From: Lee Corbin (lcorbin@tsoft.com)
Date: Wed Jul 09 2003 - 17:28:11 MDT
When you are 19, your intuition is clear as a bell, and you
have utter and supreme confidence in it. You have not seen,
normally, baffling counter-examples to "obvious" theorems,
or the two-envelopes problem, Monte-Hall, Simpson's Paradox,
Unexpected Hangings, etc.
That's how it was with me in 1967 when I was 19 and first
encountered Bayes' Theorem in Gnedenko's Theory of Probability
textbook. I was appalled that something so simple as the Bayes'
Formula should have a *name*. To me, it was as if someone's
name were attached to the general solution of N equations in N
unknowns.
(This is a phenomenon among the quite young; a few years ago
a brilliant mathematician I knew---still a teenager---had run
into the Borel-Cantelli lemma in probability theory, and was
in turn appalled that something so "obvious" had a name!)

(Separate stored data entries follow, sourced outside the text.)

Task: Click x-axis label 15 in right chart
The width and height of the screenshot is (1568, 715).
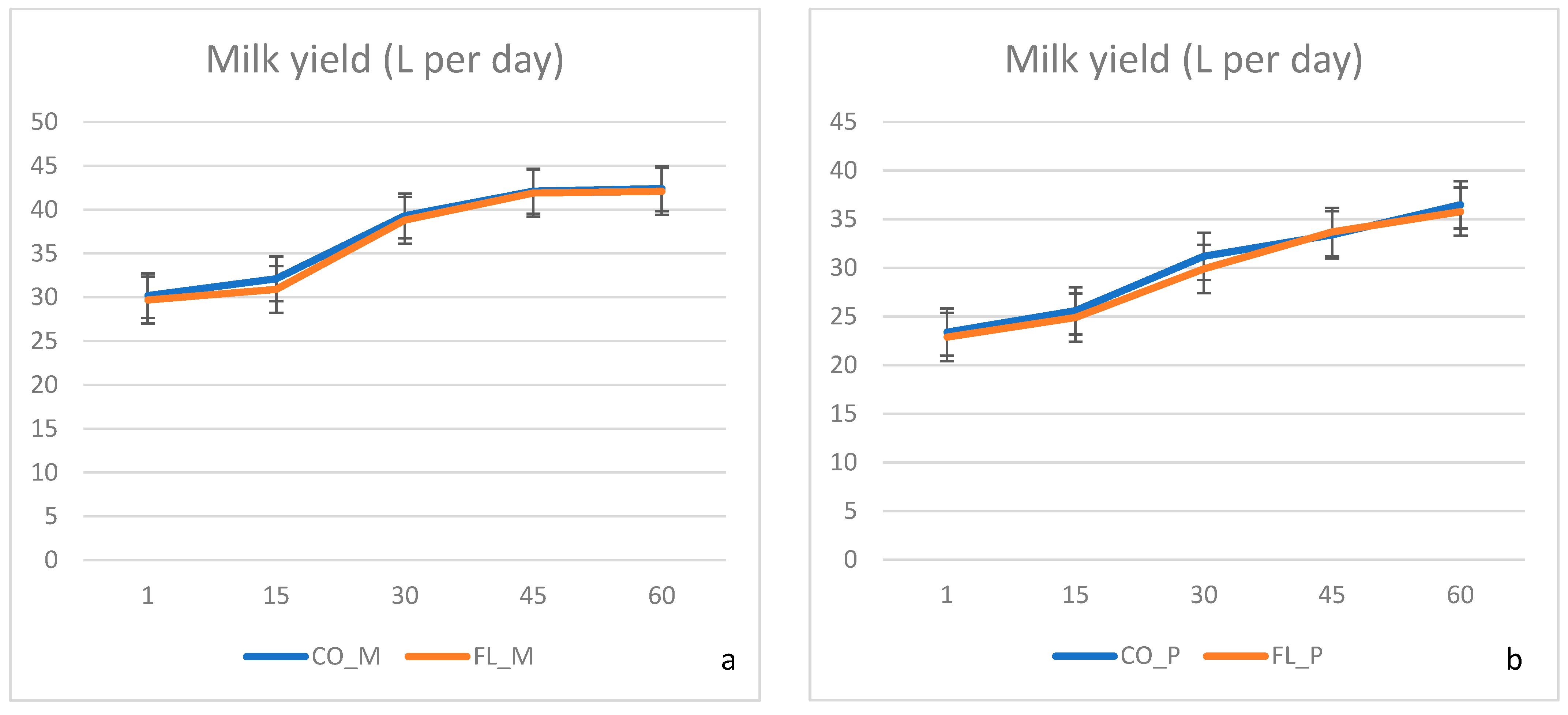Action: click(1075, 595)
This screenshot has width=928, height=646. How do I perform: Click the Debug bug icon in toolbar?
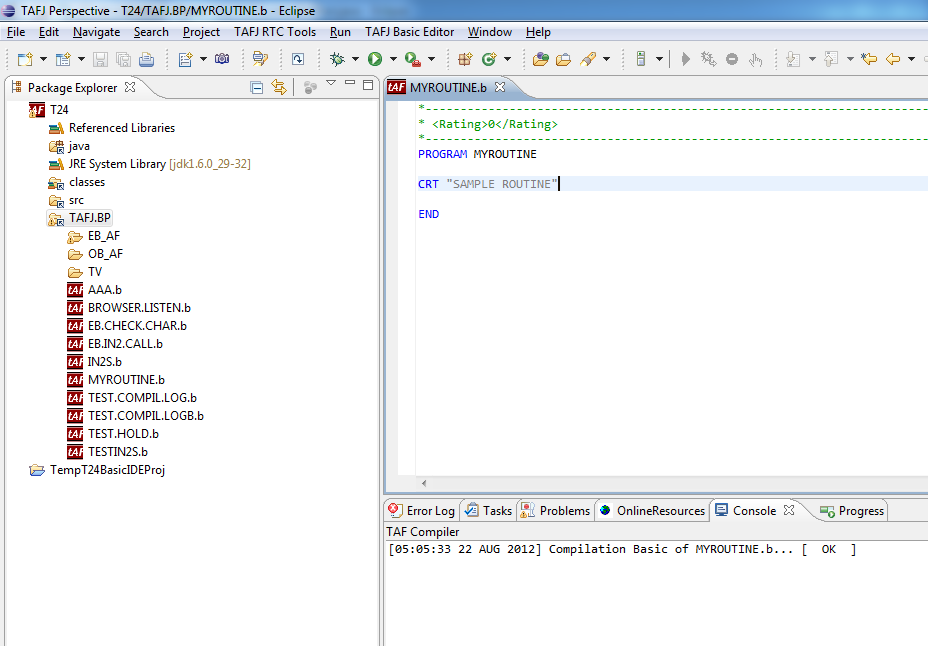[x=338, y=59]
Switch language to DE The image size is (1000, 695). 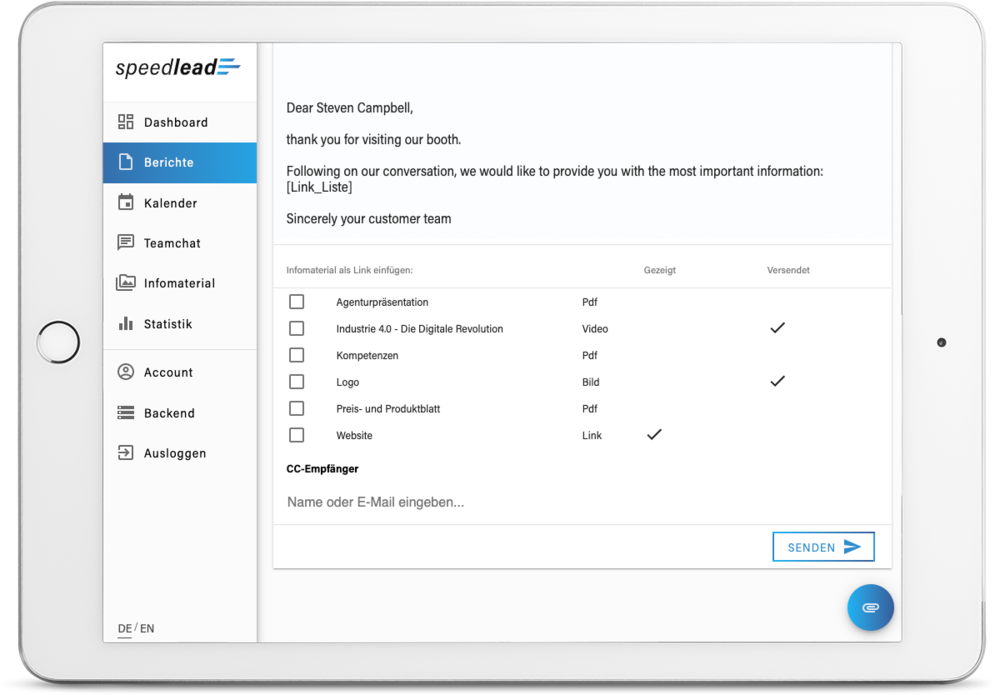124,629
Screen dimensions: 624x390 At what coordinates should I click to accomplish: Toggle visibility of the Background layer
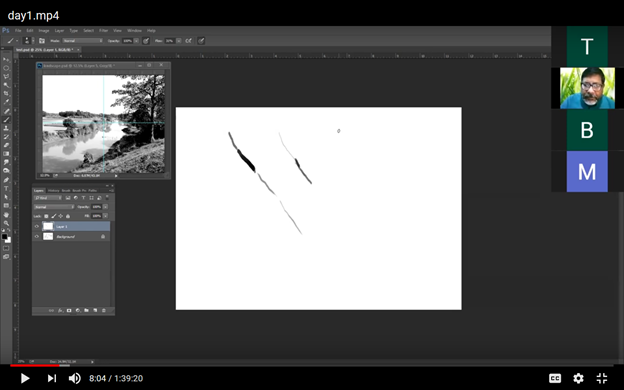37,237
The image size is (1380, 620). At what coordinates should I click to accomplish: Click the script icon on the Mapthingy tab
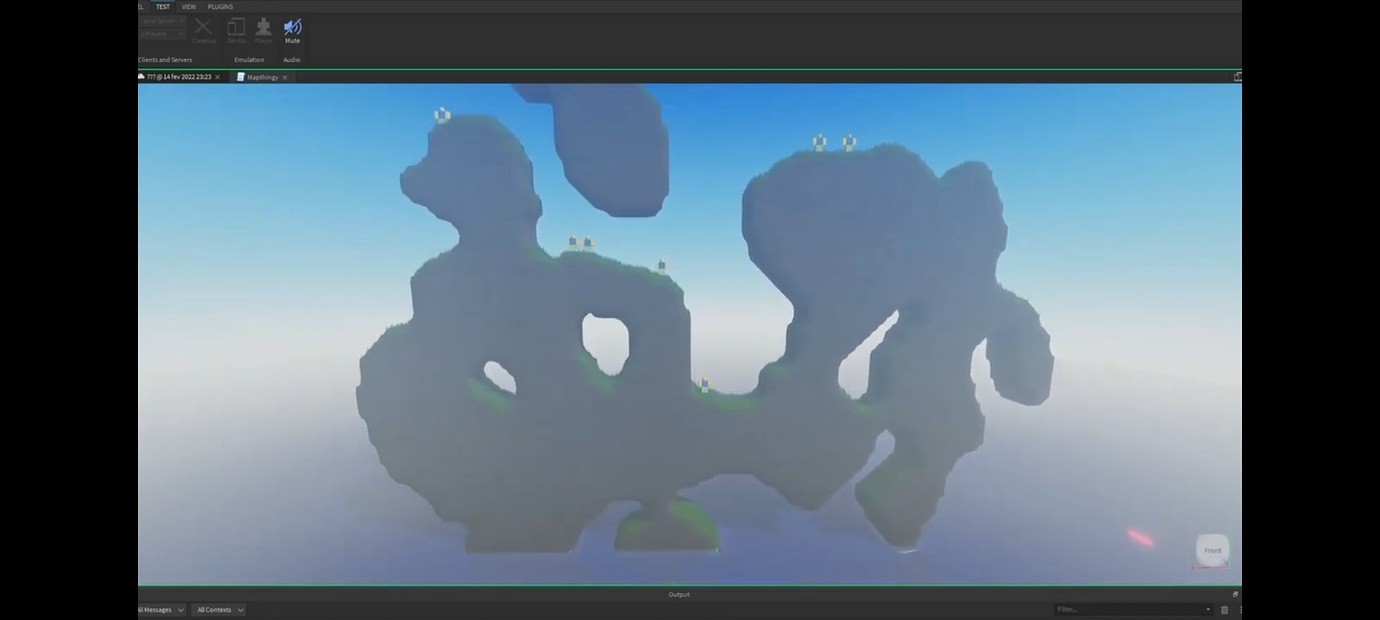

Only ten or fifteen years ago did I discover the *true*
problem that the Reverend Bayes worked on, and why indeed
his solution/theorem warrants the appellation, and why the
elementary formula also should therefore be named in his honor.
Here is the sort of problem he had obtained an answer to:
In the next room you hear shouts of "I win!" alternately
with "Damn!" from one particular player, and you realize
that he is playing some sort of game with perhaps cards
or dice.
You hear "I win!" three times, and "Damn!" twice. What
is the probability that he will win the next round?
(Or, for the non-Bayesians, what do you estimate to be
the probability or likelihood he will win the next round?)
I *believe* that the non-Bayesians will calculate a likelihood
curve, but the Bayesians will go right ahead and announce a
probability. (With a prior uniform distribution, I, and the
Reverend Bayes, and the Bayesians---I think---use a little
calculus to get an answer. I will go dig up my answer and
post it.)
Here is Bayes' original problem, in his words, in the 1750s or so:
*Given* that the number of times in which an unknown event has
happened and failed: *Required* the chance that the probability
of its happening in a single trial lies somewhere between any
two degrees of probability that can be named.
Already he wanted the probability density (distribution function).
And in his paper published later by the Royal Society, he got it.